Equity Market Outlook Coming into the New Year

Why Fundamentals Will Matter More

By: Brandon Chi

Jan. 2, 2026

With the new year coming in, and after everything that happened in 2025, markets feel like they’re entering a different chapter. 2025 ended up being another strong year for equities, with the S&P 500 rising 16% in 2025, and the Nasdaq climbing over 20%. Most notably, investors poured nearly $17 billion into U.S. equity funds in the final week of the year amid optimism about AI, and earnings growth.

That strength wasn’t purely because of fundamentals and ultimately carried on narratives. Big bets on AI’s potential, expectation for Fed rate cuts, and the beliefs that earnings would catch up to valuations. These major themes carried prices higher, but can go the other way.

This environment lifted valuations and rewarded conviction, but it also raised the bar for what to expect next. In 2026, fundamentals will matter more; not because narratives won’t matter all, but because narratives alone cannot sustain elevated valuations without economic, revenue, and profit growth driving these stories.
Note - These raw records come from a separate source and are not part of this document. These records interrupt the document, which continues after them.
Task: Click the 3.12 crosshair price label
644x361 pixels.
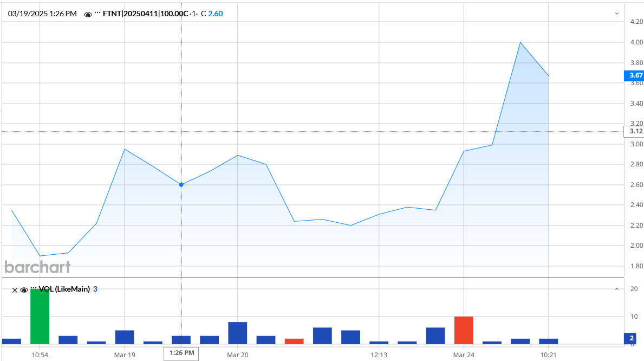Action: (x=634, y=131)
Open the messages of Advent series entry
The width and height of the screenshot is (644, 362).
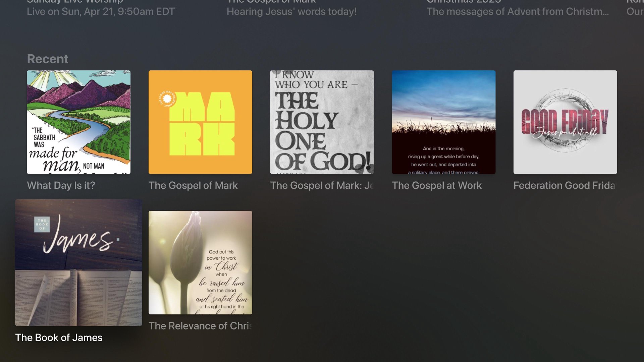518,11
Narratives to Verification

One of the defining characteristics of the equity markets in 2025 was the willingness to pay for growth well ahead of proof. Companies with compelling stories and exposure to long-term themes were rewarded even when profitability lagged. Capital remained available for all, and expectations stayed optimistic. But optimism has a shelf life, especially when valuations are higher, and assumptions are within prices. The tolerance for disappointment has narrowed. In 2026, execution matters more than imagination.

Where Markets Stand for the New Year

Analysts are expecting the S&P 500 to deliver roughly 15% earnings growth in 2026, following expectations of approximately 13% growth in 2025. On paper, the outlook supports further gains, and historically, markets can perform well when profits grow at that pace.
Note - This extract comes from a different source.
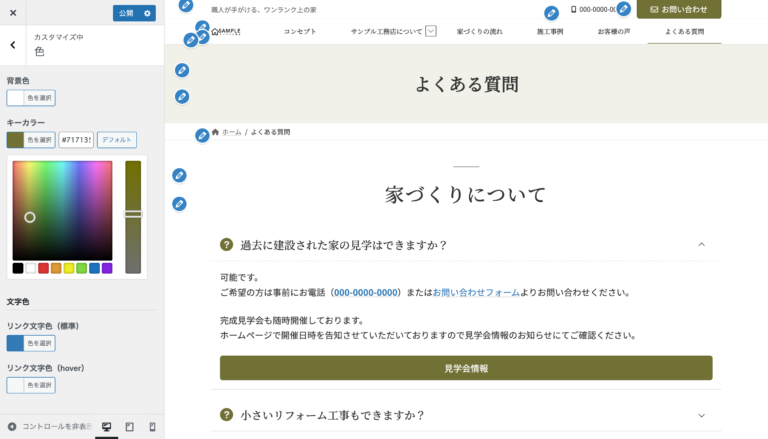Viewport: 768px width, 439px height.
Task: Click edit pencil beside the breadcrumb
Action: tap(202, 135)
However, optimism is already priced in on valuations. Forward multiples imply that earnings growth will arrive largely on schedule. This is where fundamentals will come back more into focus, with earnings growth driven by real demand, and improving margins. Investments and debt financing can sustain elevated valuations, but with expectations alone it cannot.

ASML and the Difference Between Belief and Proof

A useful example of this distinction can be seen within ASML Holding, the Dutch semiconductor equipment company central to the global AI buildout. ASML is the sole producer of extreme ultraviolet (EUV) lithography machines, which are required to manufacture the most advanced chips. The performance the company has is directly tied to actual capital spending decisions across the semiconductor industry.

On January 2nd, ASML received a double upgrade from Aletheia Capital, which raised its rating from a sell to buy and doubled its price target from $750 to $1,500, increasing the security by 8.78% in one day. The upgrade was driven by expectations of accelerating AI-related demand, particularly for ASML’s Low EUV systems. Analysts now estimate that this EUV revenue could grow by roughly one-third in fiscal 2026, with further acceleration in the later years.

What is important is that optimism is supported by numbers. ASML posted approximately 23% revenue growth YoY, reflecting real orders and backlog expansion. The market’s reaction to the upgrade highlights a broader theme for 2026; that narratives carry more weight when they are tied to observable cash flows and demand.

The broader market is moving towards the same filter, with growth stories no longer being treated equally. Companies with exposure to long-term themes like AI, and automation are still attracting capital, but investors are increasingly asking where exposure shows up in financial statements. Fixed income as well reinforces this dynamic, with policy that eases modestly, capital will be no longer free and changing financing behavior.

Artificial intelligence, infrastructure investment, and technological productivity remain powerful forces. What is changing is how those themes are priced. Markets are shifting to confirmation, and the stories that endure will be the ones that are traced back to the fundamentals. That is why 2026 might feel like a year where companies can show how today’s investment leads to earnings in the future, and how patience is thin.